### Problem to work on:
Each line from the one containing "The width and height of the screenshot is (560, 395)." through the final line of the records is to be repeated exactly, with no additions.

**** Data

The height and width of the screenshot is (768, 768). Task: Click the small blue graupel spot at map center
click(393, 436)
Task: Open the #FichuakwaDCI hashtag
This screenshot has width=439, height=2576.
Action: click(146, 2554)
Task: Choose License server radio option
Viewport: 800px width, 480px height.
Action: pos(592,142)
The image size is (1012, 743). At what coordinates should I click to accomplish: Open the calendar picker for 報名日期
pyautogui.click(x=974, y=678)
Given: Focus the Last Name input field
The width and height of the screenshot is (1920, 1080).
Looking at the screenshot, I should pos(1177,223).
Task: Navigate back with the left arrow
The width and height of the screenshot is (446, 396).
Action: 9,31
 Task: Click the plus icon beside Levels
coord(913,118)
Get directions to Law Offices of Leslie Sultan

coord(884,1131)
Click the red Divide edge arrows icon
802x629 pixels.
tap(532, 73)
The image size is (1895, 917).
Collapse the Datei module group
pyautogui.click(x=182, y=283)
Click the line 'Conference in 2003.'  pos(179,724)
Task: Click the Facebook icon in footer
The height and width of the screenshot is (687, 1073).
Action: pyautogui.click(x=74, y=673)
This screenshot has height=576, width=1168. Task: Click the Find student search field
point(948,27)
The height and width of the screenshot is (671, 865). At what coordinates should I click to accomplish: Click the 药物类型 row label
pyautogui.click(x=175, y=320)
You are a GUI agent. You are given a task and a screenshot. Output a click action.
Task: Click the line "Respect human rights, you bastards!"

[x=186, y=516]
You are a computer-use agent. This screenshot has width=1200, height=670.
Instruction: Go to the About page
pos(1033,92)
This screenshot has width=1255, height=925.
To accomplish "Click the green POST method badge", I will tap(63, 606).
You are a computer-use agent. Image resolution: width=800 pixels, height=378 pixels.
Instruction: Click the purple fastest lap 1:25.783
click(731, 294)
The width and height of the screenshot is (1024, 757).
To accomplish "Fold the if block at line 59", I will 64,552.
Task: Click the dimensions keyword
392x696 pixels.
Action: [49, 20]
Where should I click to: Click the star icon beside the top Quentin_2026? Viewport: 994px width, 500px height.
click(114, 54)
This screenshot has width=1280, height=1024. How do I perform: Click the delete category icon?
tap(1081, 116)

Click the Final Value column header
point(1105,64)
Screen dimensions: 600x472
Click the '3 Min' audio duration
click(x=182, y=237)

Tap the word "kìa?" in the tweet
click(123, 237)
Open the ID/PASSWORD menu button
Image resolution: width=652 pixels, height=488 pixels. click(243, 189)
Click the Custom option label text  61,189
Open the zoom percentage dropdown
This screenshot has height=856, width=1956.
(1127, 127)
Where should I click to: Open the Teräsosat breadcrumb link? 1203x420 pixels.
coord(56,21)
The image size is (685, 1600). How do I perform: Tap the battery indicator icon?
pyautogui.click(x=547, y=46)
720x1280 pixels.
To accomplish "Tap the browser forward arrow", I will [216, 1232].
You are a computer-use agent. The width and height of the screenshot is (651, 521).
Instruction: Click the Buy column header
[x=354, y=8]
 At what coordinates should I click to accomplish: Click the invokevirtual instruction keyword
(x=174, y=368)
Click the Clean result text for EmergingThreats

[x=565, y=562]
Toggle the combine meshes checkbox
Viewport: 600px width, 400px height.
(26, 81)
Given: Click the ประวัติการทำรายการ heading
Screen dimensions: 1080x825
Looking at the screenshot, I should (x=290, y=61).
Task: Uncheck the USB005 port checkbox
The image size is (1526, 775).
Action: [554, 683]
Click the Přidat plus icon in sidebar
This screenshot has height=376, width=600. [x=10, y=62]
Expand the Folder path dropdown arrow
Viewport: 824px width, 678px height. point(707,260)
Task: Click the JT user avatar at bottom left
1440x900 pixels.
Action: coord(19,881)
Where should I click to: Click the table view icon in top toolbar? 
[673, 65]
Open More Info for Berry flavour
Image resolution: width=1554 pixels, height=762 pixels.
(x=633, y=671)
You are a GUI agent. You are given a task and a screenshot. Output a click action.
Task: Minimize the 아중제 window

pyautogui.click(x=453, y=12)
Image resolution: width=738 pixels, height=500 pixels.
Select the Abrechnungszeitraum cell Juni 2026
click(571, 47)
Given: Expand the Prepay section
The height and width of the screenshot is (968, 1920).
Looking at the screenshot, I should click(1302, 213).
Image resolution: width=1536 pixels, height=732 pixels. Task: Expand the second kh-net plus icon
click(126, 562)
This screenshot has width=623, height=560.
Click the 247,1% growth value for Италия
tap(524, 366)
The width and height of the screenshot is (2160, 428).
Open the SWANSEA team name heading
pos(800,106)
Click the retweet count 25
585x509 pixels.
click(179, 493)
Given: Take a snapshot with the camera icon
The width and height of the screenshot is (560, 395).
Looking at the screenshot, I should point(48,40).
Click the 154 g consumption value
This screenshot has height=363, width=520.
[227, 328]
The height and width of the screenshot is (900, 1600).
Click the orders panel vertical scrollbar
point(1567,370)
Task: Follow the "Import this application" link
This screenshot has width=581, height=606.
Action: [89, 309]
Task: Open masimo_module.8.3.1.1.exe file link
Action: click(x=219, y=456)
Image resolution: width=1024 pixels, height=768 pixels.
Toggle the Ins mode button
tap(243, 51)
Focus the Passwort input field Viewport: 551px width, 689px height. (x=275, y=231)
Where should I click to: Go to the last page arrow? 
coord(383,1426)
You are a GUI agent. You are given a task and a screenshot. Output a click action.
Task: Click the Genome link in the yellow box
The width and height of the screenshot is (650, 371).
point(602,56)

********

### Solution to this exercise:
The width and height of the screenshot is (560, 395).
Looking at the screenshot, I should point(48,40).
Click the 154 g consumption value
This screenshot has height=363, width=520.
[227, 328]
The height and width of the screenshot is (900, 1600).
Click the orders panel vertical scrollbar
point(1567,370)
Task: Follow the "Import this application" link
This screenshot has width=581, height=606.
Action: [89, 309]
Task: Open masimo_module.8.3.1.1.exe file link
Action: click(x=219, y=456)
Image resolution: width=1024 pixels, height=768 pixels.
Toggle the Ins mode button
tap(243, 51)
Focus the Passwort input field Viewport: 551px width, 689px height. (x=275, y=231)
Where should I click to: Go to the last page arrow? 
coord(383,1426)
You are a GUI agent. You are given a task and a screenshot. Output a click action.
Task: Click the Genome link in the yellow box
The width and height of the screenshot is (650, 371).
point(602,56)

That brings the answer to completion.